Portrait of the Quilter as a No-Longer-So-Young-But-Surely-Not-Middle-Aged Woman
I thought it was time to update the pic in my blog profile so I asked my husband to take some photos of me. You'd have thought I was asking him to walk on broken glass. He hates having his own photo taken and apparently it's also torture to take a photo of someone else.
Those are my new earrings I got for my birthday this weekend and I made the necklace years ago while I was living in Cairo. I've got different eyeglass frames from my previous photo and definitely more gray hair. But I like the smile in that older photograph - more me even though that's not quite what I look like anymore - so I'm not going to change photos in my profile.
I got some books for my birthday - woohoo. I did a good job selecting them if I don't say so myself. The only real celebrating we did was eat out for lunch every day of the long weekend. And yeah, okay I did have a couple of desserts.
Since I've been so lazy about posting I have a few links for you.
First off, make sure you're reading ComicBookLady's blog
Quilt as Desired. Besides being a wonderful blogging friend, she's also recently attended Gwen Marston's Beaver Island Quilt Retreat and got permission to post loads of photos from the attendees.
Here and
here are the posts she's written so far, but I know there's more to come.
Loco Quilter Kimberly has put together a bunch of
Halloween faces together for a very fun seasonal top. You can find my tutorial for
piecing faces (specifically Frankenstein's Monster) here. And suggestions for making jack o'lanterns, and an alien, witch and mummy are
here.
I've been doing a lot of reading. First off, the new Pendergast novel
The Wheel of Darkness by Douglas Preston and Lincoln Child. It was okay, but no great shakes. The books used to have eerie, creepy events happening that by the end could always be explained scientifically. Well, we've gone well beyond that now. Rationality out the window and I kinda miss it.

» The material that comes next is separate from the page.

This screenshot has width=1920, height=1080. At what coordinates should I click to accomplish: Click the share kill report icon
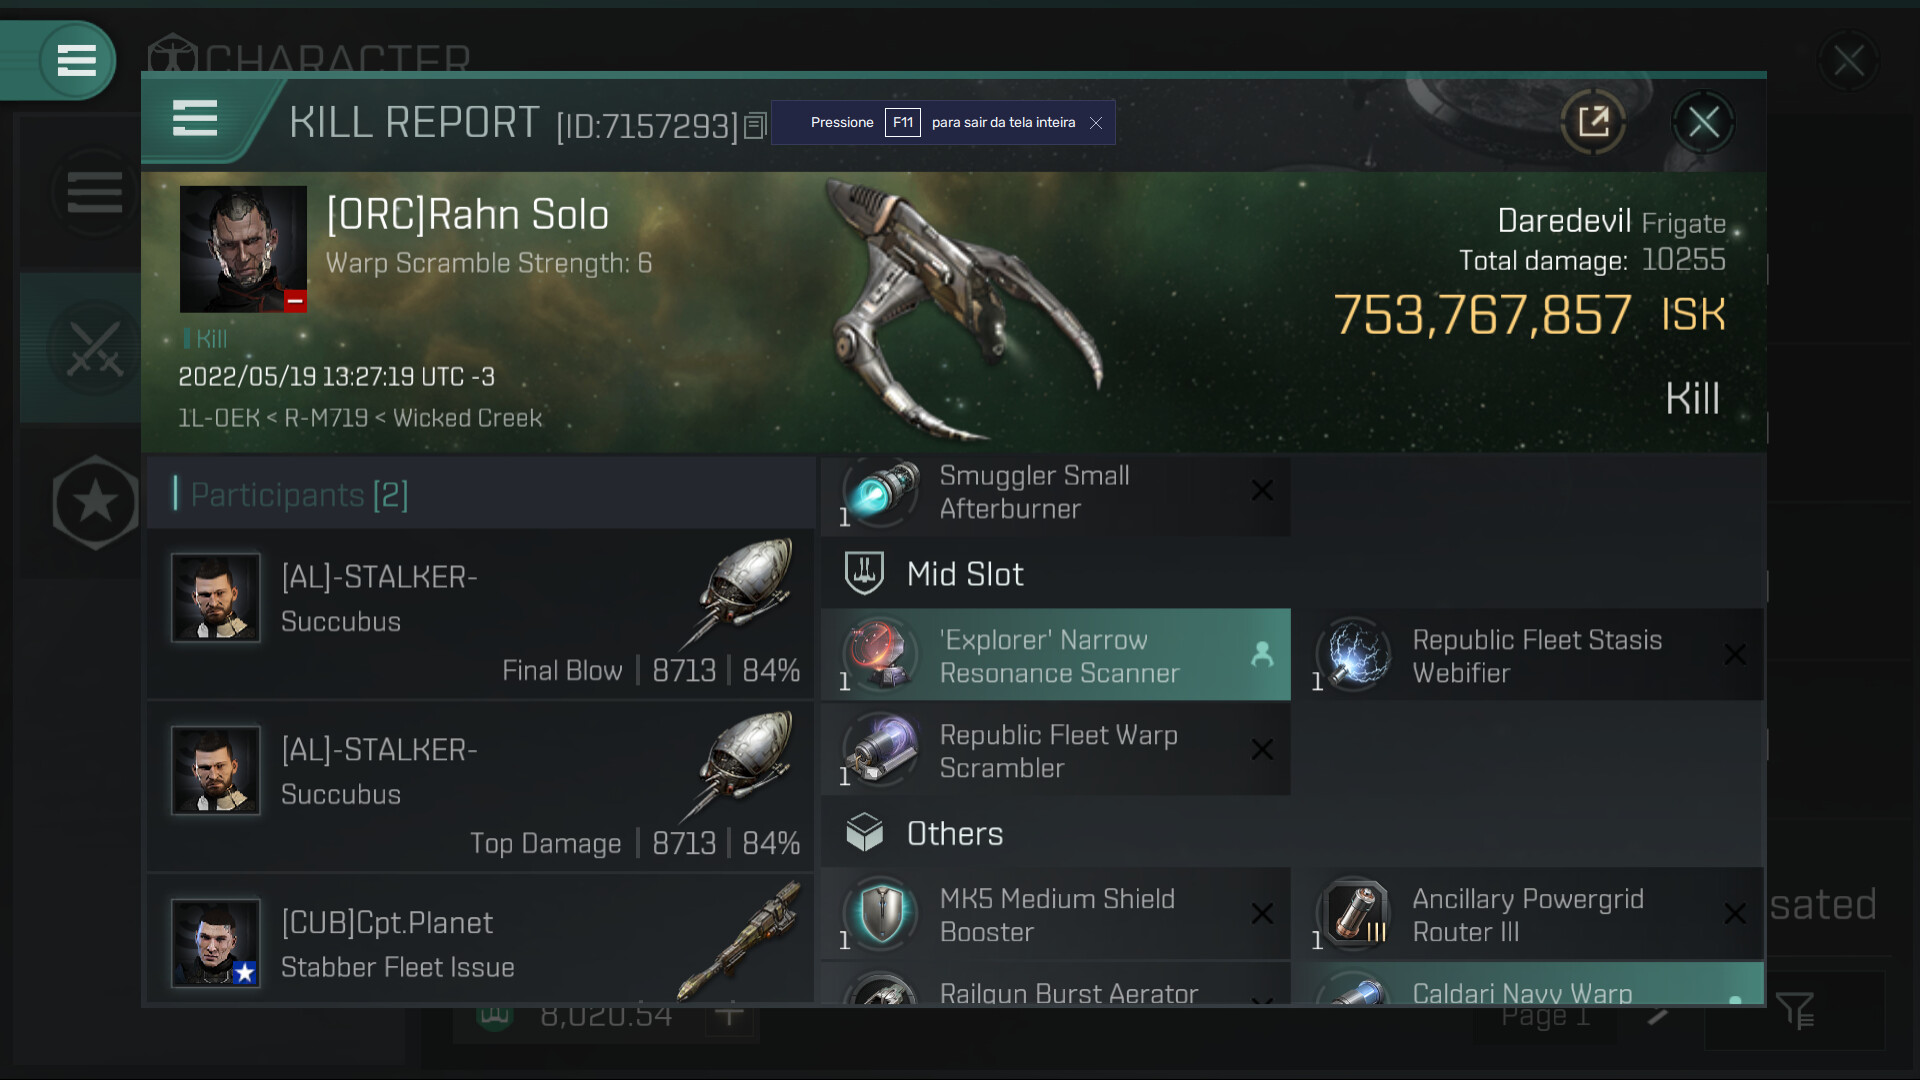[x=1593, y=122]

Stuart MacBride's latest (in paperback) novel Bloodshot about Aberdeen police detective Logan MacRae left a bad taste in my mouth. Just went too far at the end. I don't like feeling grimey from my reading and if this had been the first book I'd read by the author I wouldn't be reading any more. I did like the first two though, so I'll give him another chance. Oh, and the U.K. title of the book Broken Skin is MUCH better than the stupid title the U.S. publisher put on it.
Continue to love
Ian Rankin's broken down Inspector Rebus. Naming of the Dead was an enjoyable read. Not a great memorable book, but well worth reading.
That's it for me. later...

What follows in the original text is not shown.